Intensa da poesia à novela

O premiado décimo trabalho da Companhia de Dança Deborah Colker, “Cão sem plumas”, reflete o aprendizado de todo o percurso e também a ousadia de uma coreógrafa diante de seu próprio território, pela primeira vez tematizado em sua produção.”É um trabalho sobre o inadmissível, o inconcebível. Me percebo, agora, com uma necessidade muito grande de falar sobre a outra condição humana que é a da luta, da resistência, da teimosia, de não aceitar aquilo que, para você, é inaceitável.
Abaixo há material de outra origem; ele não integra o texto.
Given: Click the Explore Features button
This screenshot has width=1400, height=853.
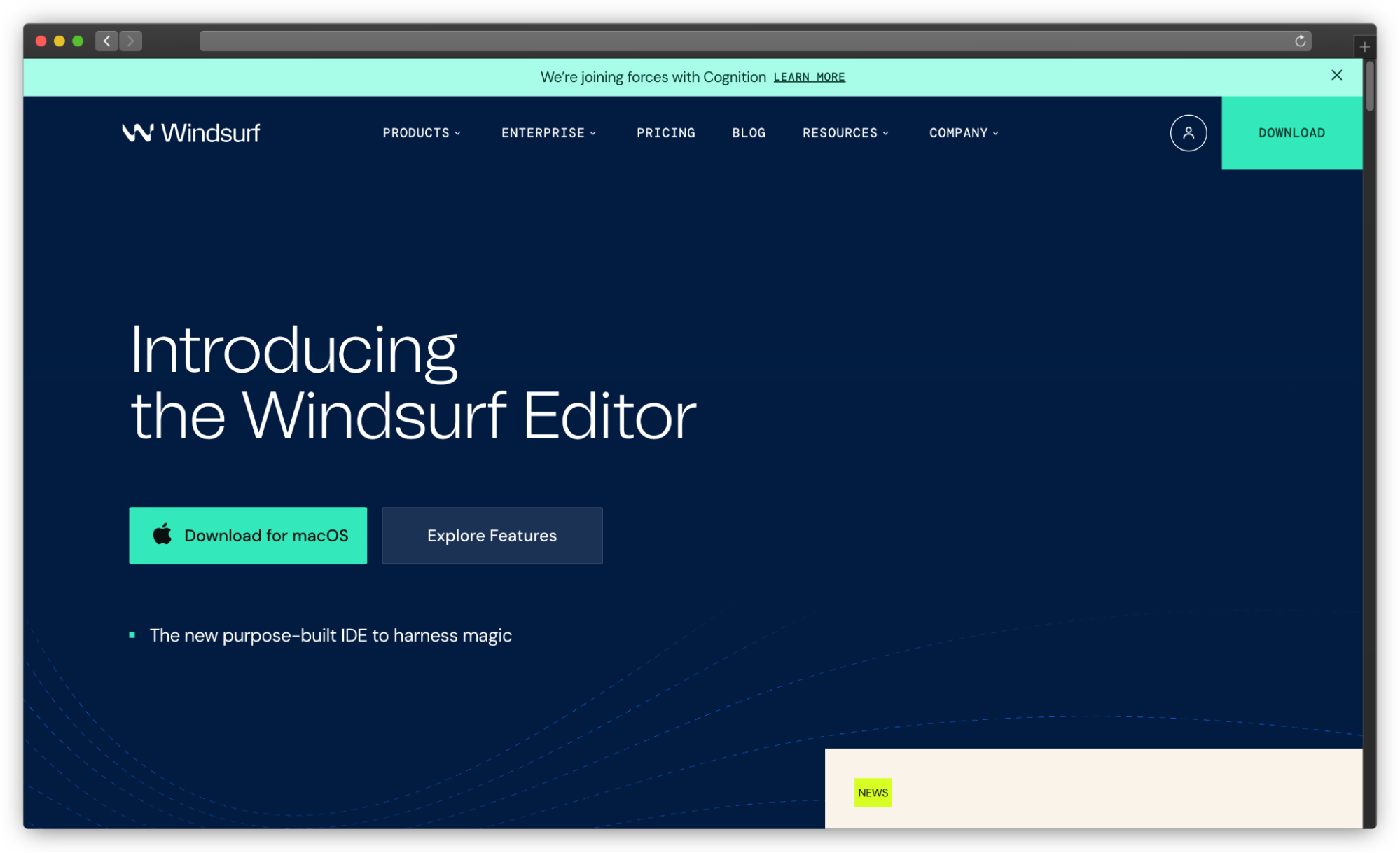Looking at the screenshot, I should pos(492,536).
O espetáculo se apresenta para mim como a humanidade em transformação, e a necessidade de evoluir, de encontrar o fundo mais fundo, a afirmação de quem realmente somos. O ‘Cão sem plumas’ me mostrou a necessidade de que meu trabalho fale sobre a luta, como se a dança pudesse tomar o lugar de expressar do que precisa ser dito lá dentro. Demorei a chegar a esse lugar. Passei pelo processo de entender que a dança começa no corpo, depois fui construir um corpo, um movimento, um corpo no espaço, depois falei sobre a condição humana, os sentimentos, e agora falo sobre que homem é esse, a que lugar ele pertence e o que afirma quem ele é. João Cabral (de Melo Neto) fala sobre isso: da tragédia e da riqueza simultâneas, do homem que derrubam dele até o que ele não tem, mas ele se mantém como guerreiro, porque o lugar é dele”, emociona-se a coreógrafa da companhia que completa 25 anos de história este ano.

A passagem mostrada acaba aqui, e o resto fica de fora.